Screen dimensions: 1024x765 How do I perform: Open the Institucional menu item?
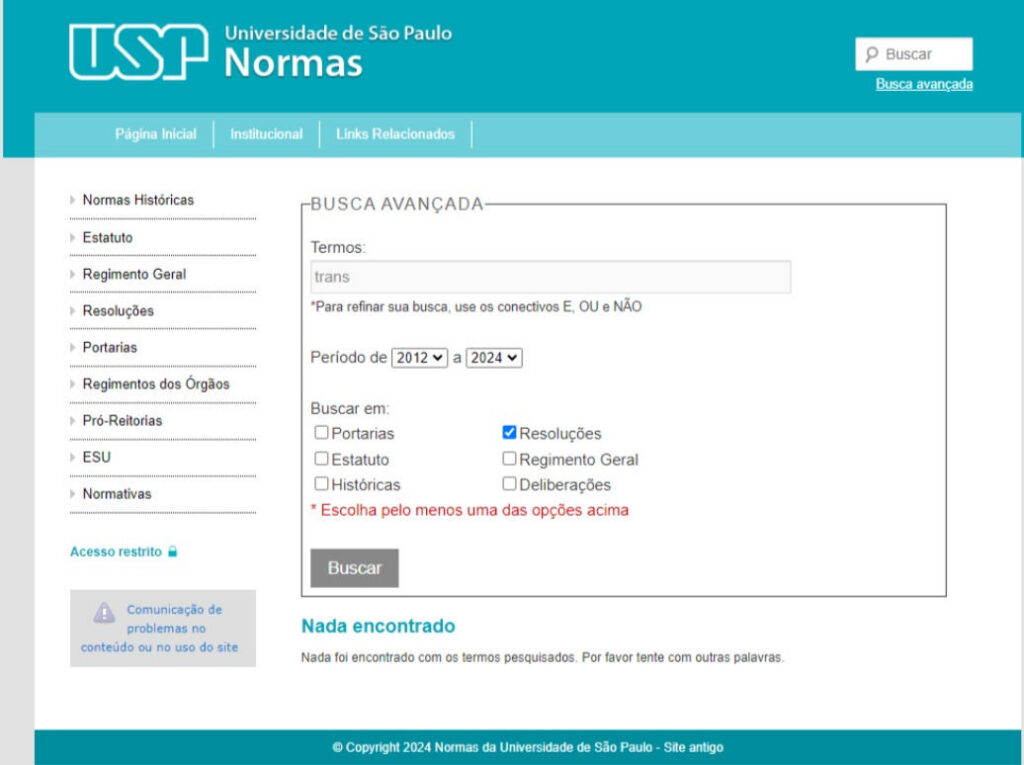266,134
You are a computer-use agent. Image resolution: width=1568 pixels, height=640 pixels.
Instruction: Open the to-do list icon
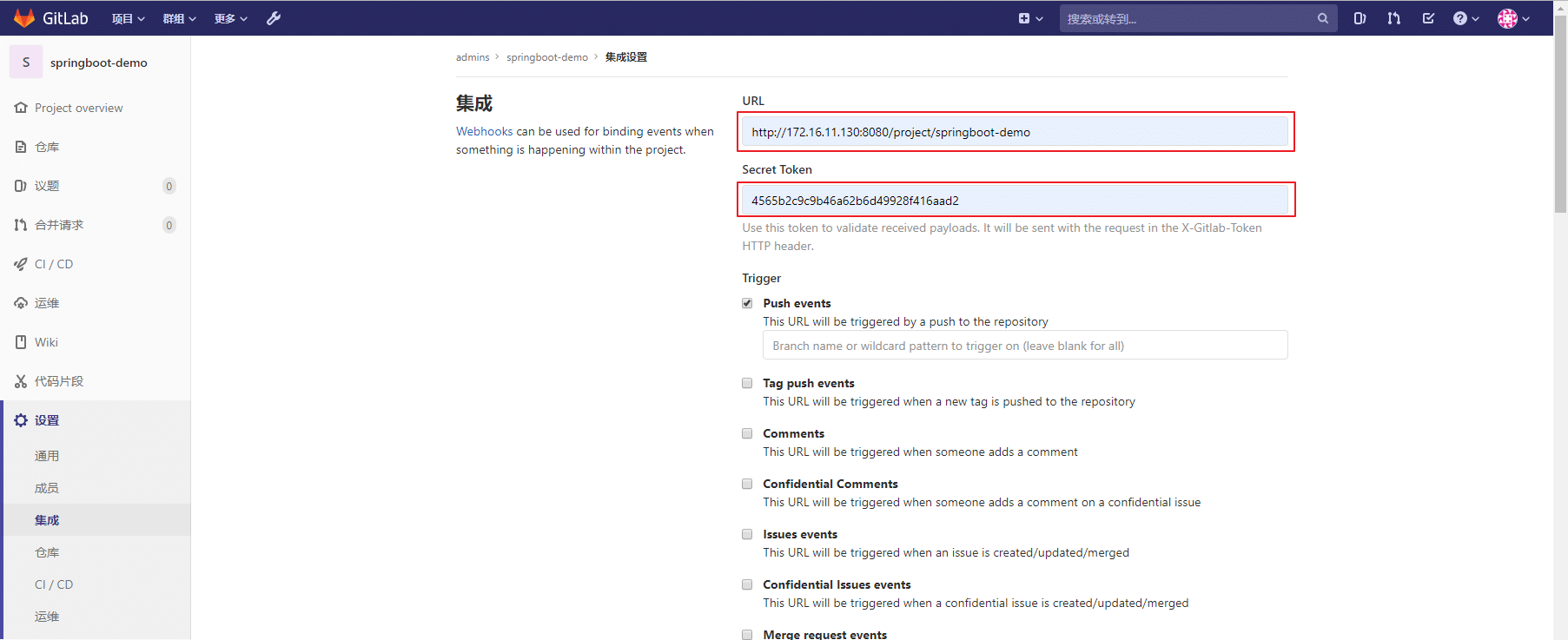(1428, 18)
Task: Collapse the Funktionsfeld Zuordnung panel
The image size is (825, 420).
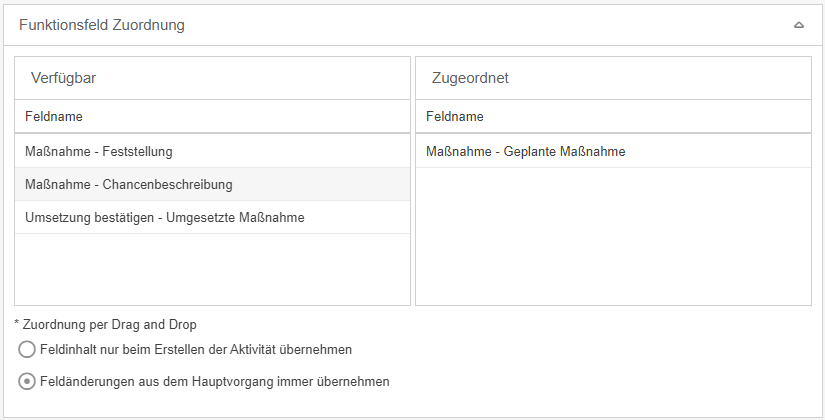Action: [x=799, y=25]
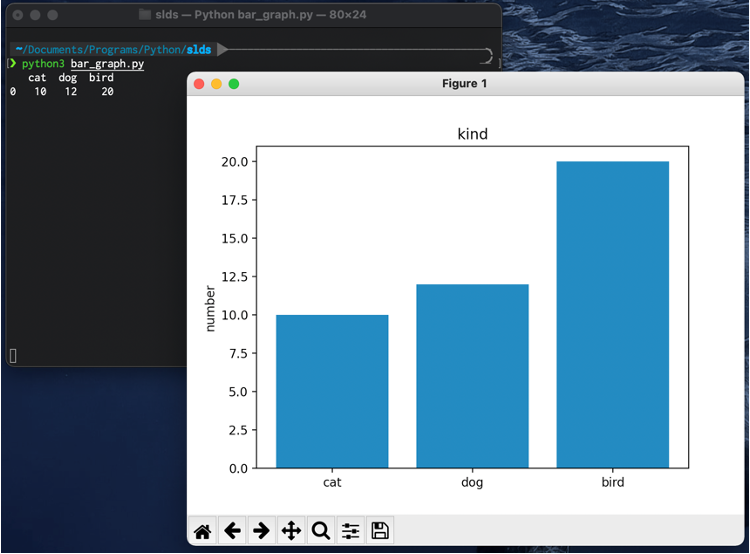Screen dimensions: 750x554
Task: Maximize the Figure 1 window
Action: (x=234, y=84)
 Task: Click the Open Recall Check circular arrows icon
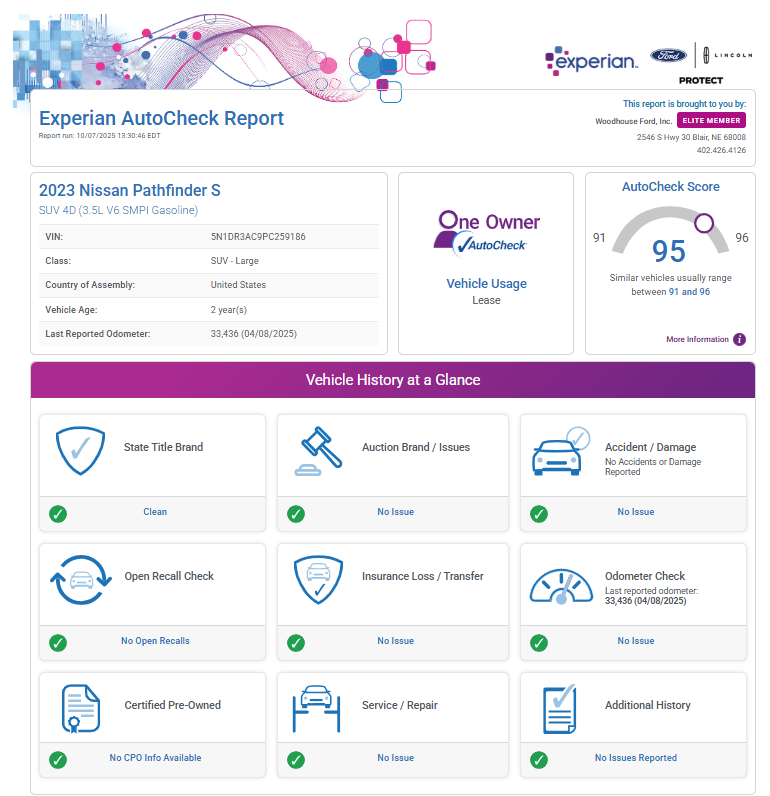77,581
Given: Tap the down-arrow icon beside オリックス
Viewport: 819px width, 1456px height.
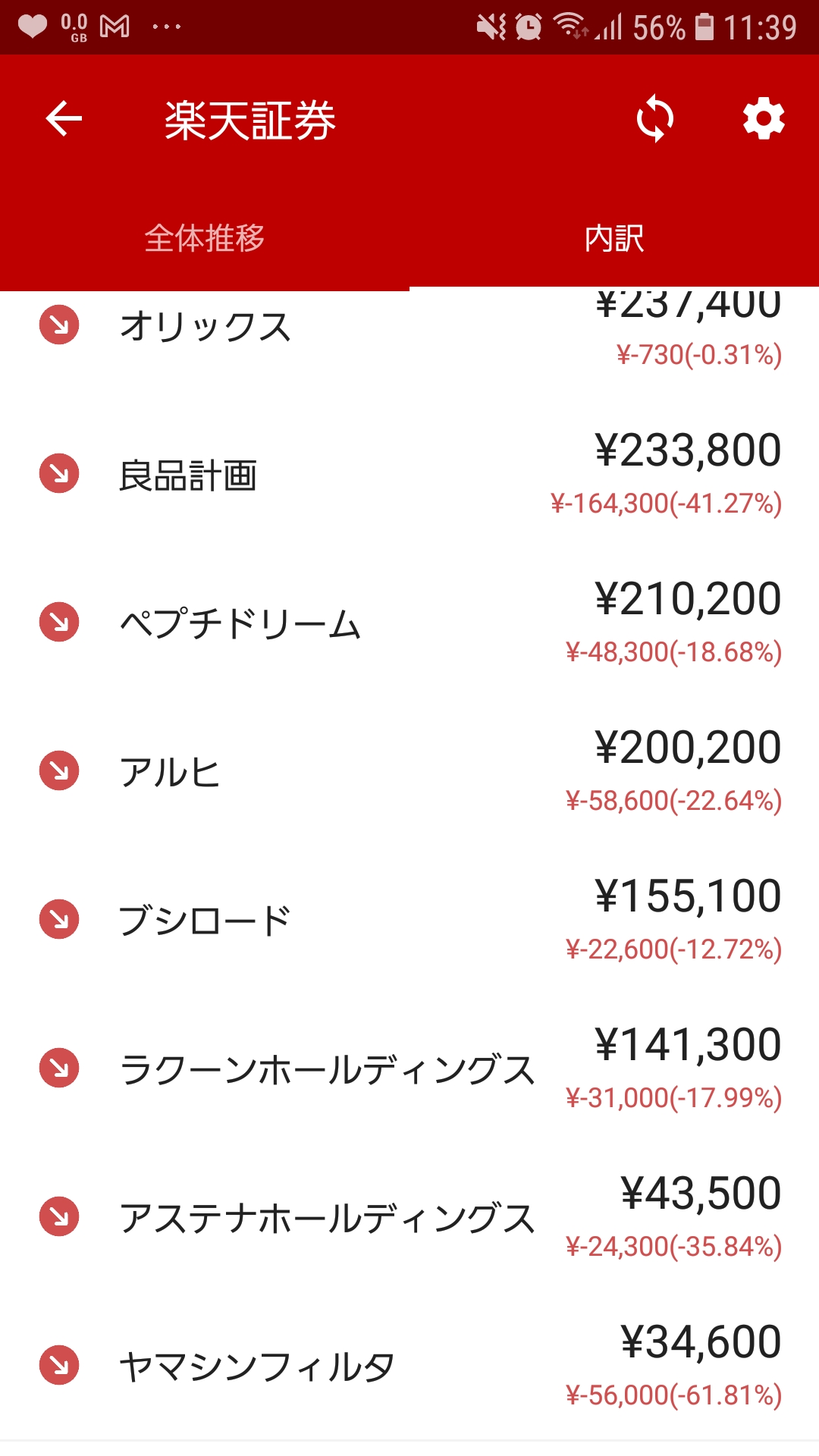Looking at the screenshot, I should pyautogui.click(x=59, y=325).
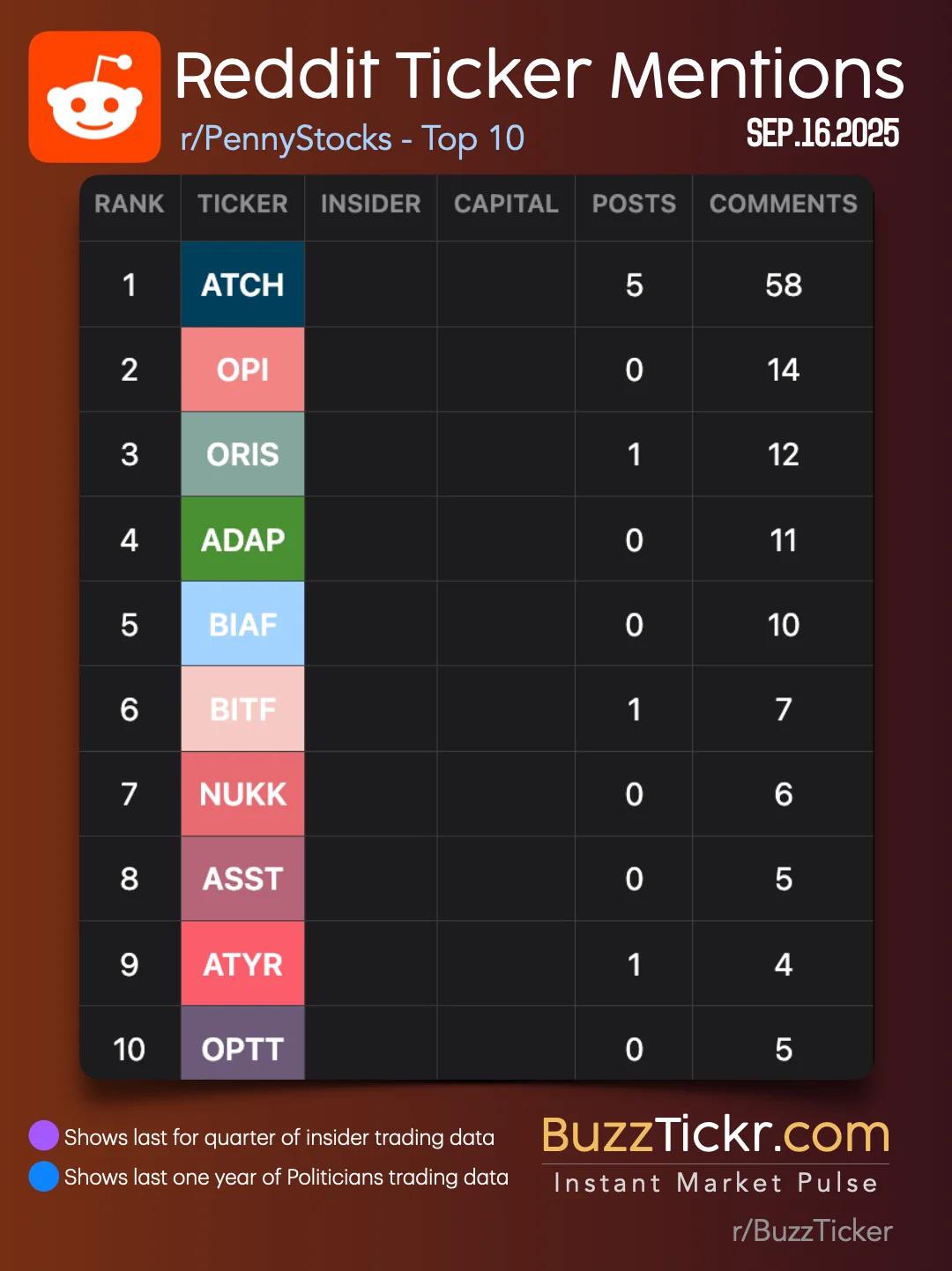Open the OPTT ticker entry
The image size is (952, 1271).
click(x=242, y=1047)
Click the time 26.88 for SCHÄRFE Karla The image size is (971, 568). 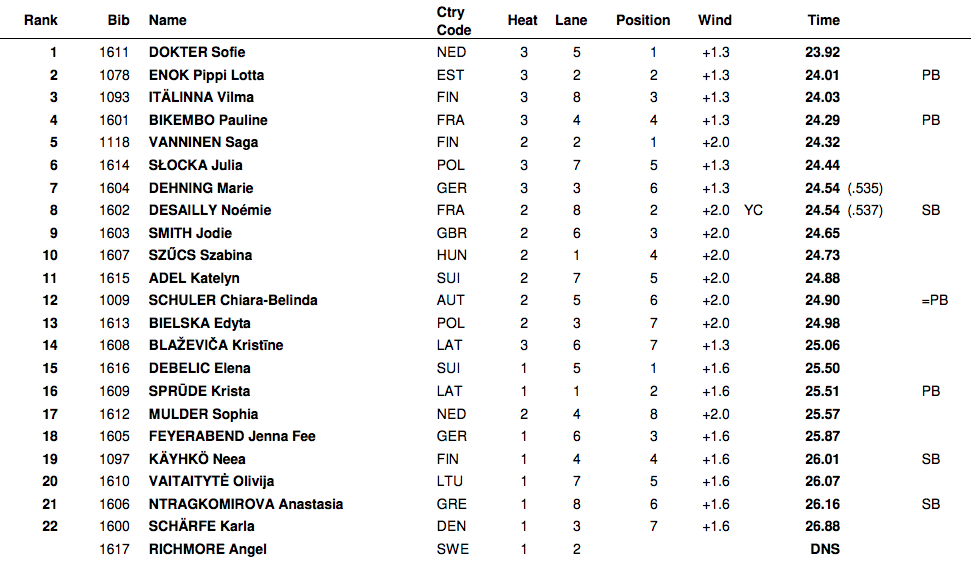point(822,526)
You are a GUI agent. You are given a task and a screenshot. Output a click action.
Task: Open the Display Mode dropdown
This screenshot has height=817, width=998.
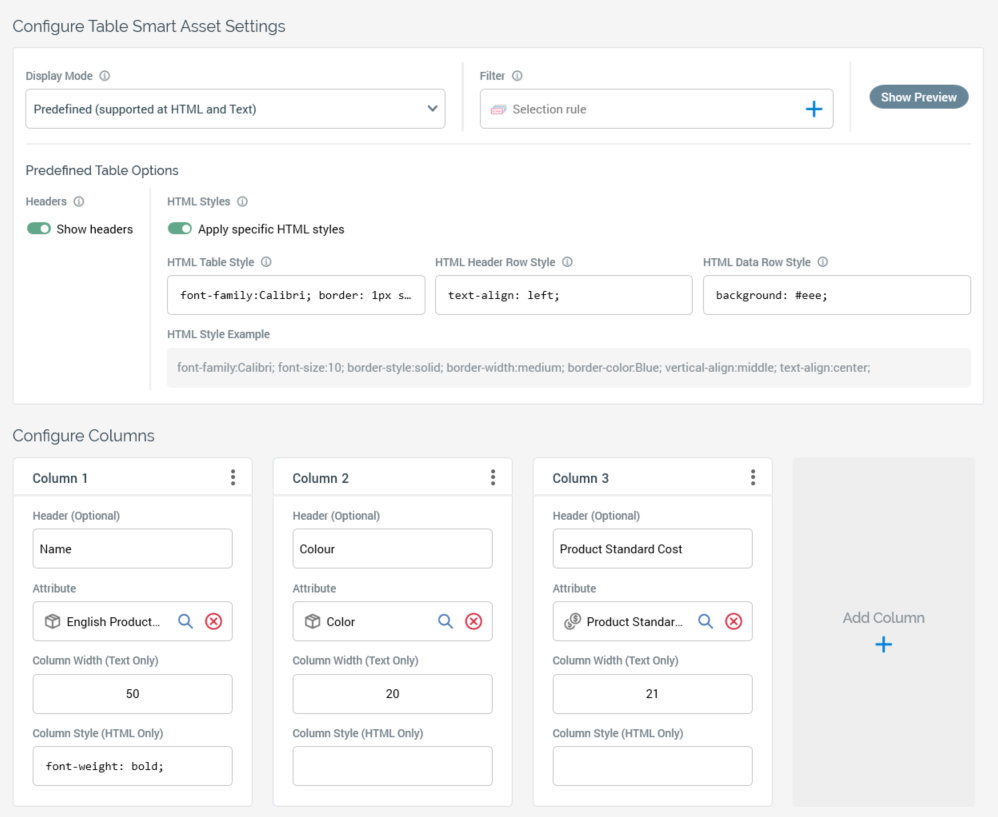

========

> _How to complete this task_: In the material above, find each line that has the string "agent" and return it.

> _Task result_:
You are a computer-use agent. Image resolution: width=1568 pixels, height=640 pixels.
You are a GUI agent. You are given a task and a screenshot. Output a click action.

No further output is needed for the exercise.